Zwei ältere Frauen in Charkiw / © Diego Herrera (dpa)
Zwei ältere Frauen in Charkiw / © Diego Herrera ( dpa )

Der katholische Bischof von Charkiw, Pavlo Honcharuk, hat die derzeitige Lage in seiner ukrainischen Stadt unter Beschuss als eine "traurige Realität" beschrieben.

Der zentrale Platz von Charkiw liegt nach dem Beschuss des Rathauses in Trümmern. / © Pavel Dorogoy/AP (dpa)
Der zentrale Platz von Charkiw liegt nach dem Beschuss des Rathauses in Trümmern. / © Pavel Dorogoy/AP ( dpa )

"Es wird dauernd geschossen, das ist jetzt normal. Alles bebt, und es ist sehr laut", sagte der Kirchenmann dem in München ansässigen päpstlichen Hilfswerk Kirche in Not (Donnerstag). Die Fenster klirrten ständig, als würden gleich die Scheiben herausfallen. "Es ist sogar verdächtig, wenn es ruhig ist. Dann wissen wir nicht, was kommt."

Katholiken und Orthodoxe beten gemeinsam

Nach Honcharuks Worten sitzen die Menschen in Bunkern und Schutzkellern. Regelmäßig besuchten er und andere Priester sie in U-Bahn-Stationen, wo sie auf Bahnsteigen und in den Waggons Schutz suchten und schliefen. "Wir beten dort gemeinsam: Katholiken und Orthodoxe gemeinsam." Auch humanitäre Hilfe wie Medikamente, Essen und Windeln erreiche sie noch in kleinen Bussen oder Autos. Diese kämen auf den Straßen besser durch als Lkw.

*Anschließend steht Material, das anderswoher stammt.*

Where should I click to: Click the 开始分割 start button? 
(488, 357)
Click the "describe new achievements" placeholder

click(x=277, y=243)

Bischof Honczaruk und der orthodoxe Bischof Mytrofan besuchen einen Verletzten / © Kirche in Not  (KiN)
Bischof Honczaruk und der orthodoxe Bischof Mytrofan besuchen einen Verletzten / © Kirche in Not ( KiN )

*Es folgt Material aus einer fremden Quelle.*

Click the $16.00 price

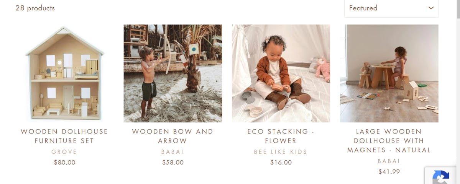(281, 162)
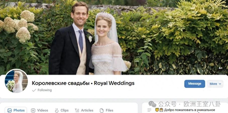
Task: Expand the chevron arrow beside More
Action: pos(220,84)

Die Krankenhäuser könnten noch arbeiten, versichert der Bischof. "Wir konnten auch Windeln an das psychiatrische Krankenhaus liefern, wo Menschen mehrere Tage ohne Hygieneartikel auskommen mussten." Die Kirche organisiere soweit möglich Hilfe: "Das ist jetzt unsere Mission." Vor allem aus der Westukraine träfen viele Hilfsgüter aus ganz Europa über die polnische Grenze ein. Das sei ein schönes Zeichen von Solidarität.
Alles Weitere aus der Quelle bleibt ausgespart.